EU Commission’s Guidelines on AI System Definition Under AI Act
The European Commission has published comprehensive guidelines defining what constitutes an AI system under the AI Act. This definition is pivotal as it sets the foundation for understanding how AI technologies will be regulated and assessed within the European Union.
Definition of an AI System
According to Article 3(1) of the AI Act, an AI system is characterized as a machine-based system designed to operate with varying levels of autonomy. It may exhibit adaptiveness after deployment and is tasked with inferring from inputs to generate outputs such as predictions, content, recommendations, or decisions that can influence both physical and virtual environments.
Key Elements of AI Systems
The guidelines outline seven essential elements that define an AI system:
- Machine-based system: Incorporates both hardware and software components necessary for operation.

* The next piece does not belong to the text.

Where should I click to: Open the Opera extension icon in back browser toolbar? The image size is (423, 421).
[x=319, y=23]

- Varying levels of autonomy: Indicates that AI systems can function independently of human intervention to some degree.
- Adaptiveness: Refers to self-learning capabilities that enable systems to change behavior during use.
- Objectives: AI systems can have explicit or implicit goals derived from training data or environmental interactions.

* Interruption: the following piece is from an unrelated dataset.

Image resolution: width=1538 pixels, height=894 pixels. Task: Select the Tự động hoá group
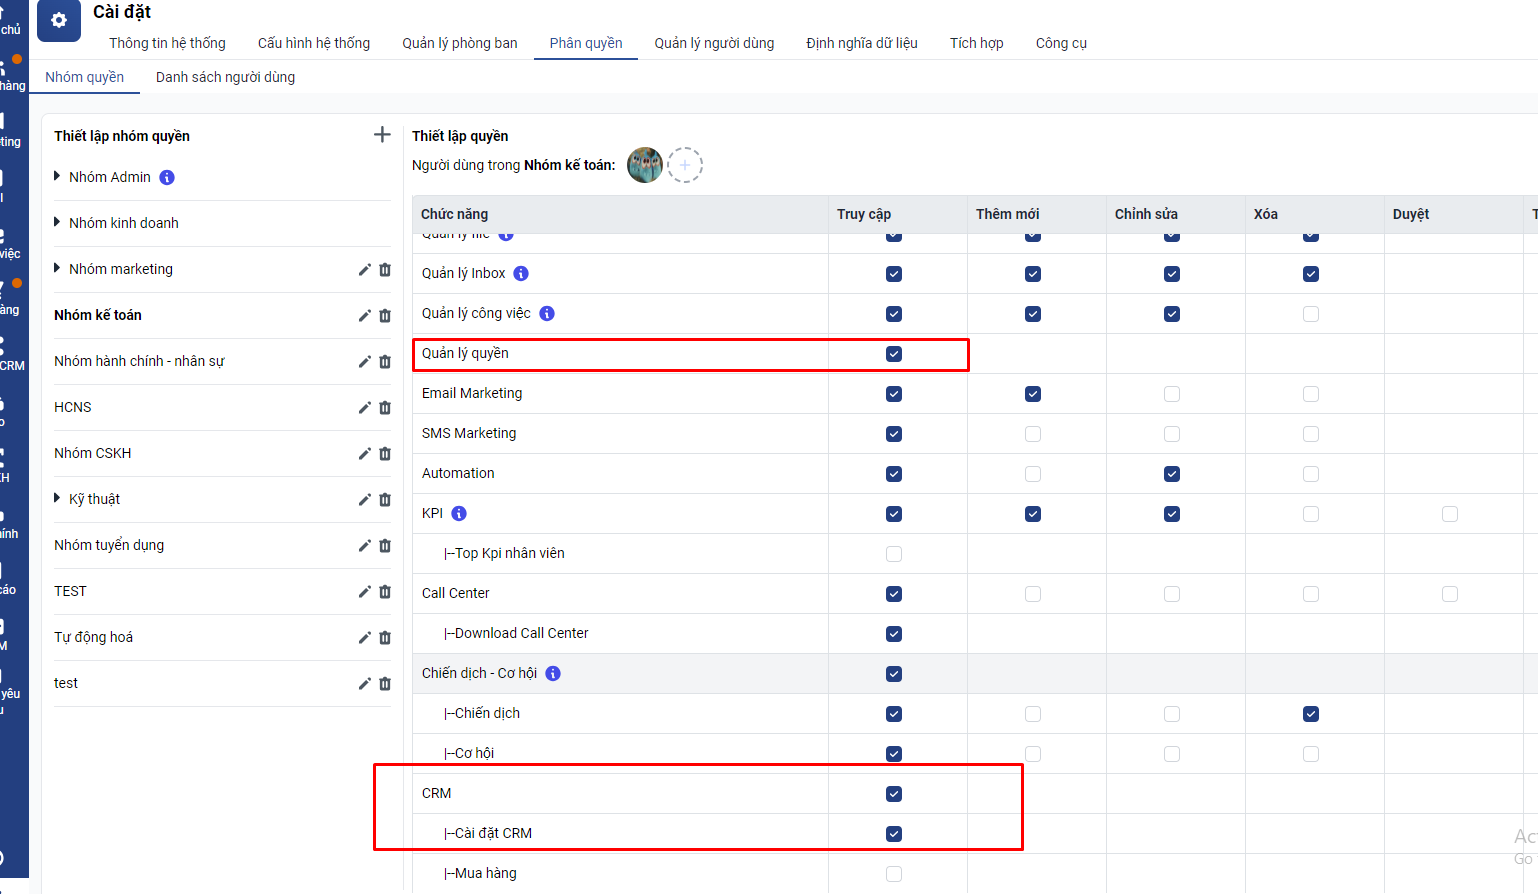tap(93, 637)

- Inference capabilities: A critical feature that distinguishes AI systems, involving techniques such as machine learning.
- Output types: Outputs can be categorized into predictions, content, recommendations, and decisions.
- Environmental interaction: AI systems must have a tangible impact on their deployment environment.
Phases of AI Lifecycle
The guidelines differentiate between two main phases in the lifecycle of an AI system: pre-deployment (building) and post-deployment (use). It is important to note that not all seven elements need to be present in both phases of the AI lifecycle.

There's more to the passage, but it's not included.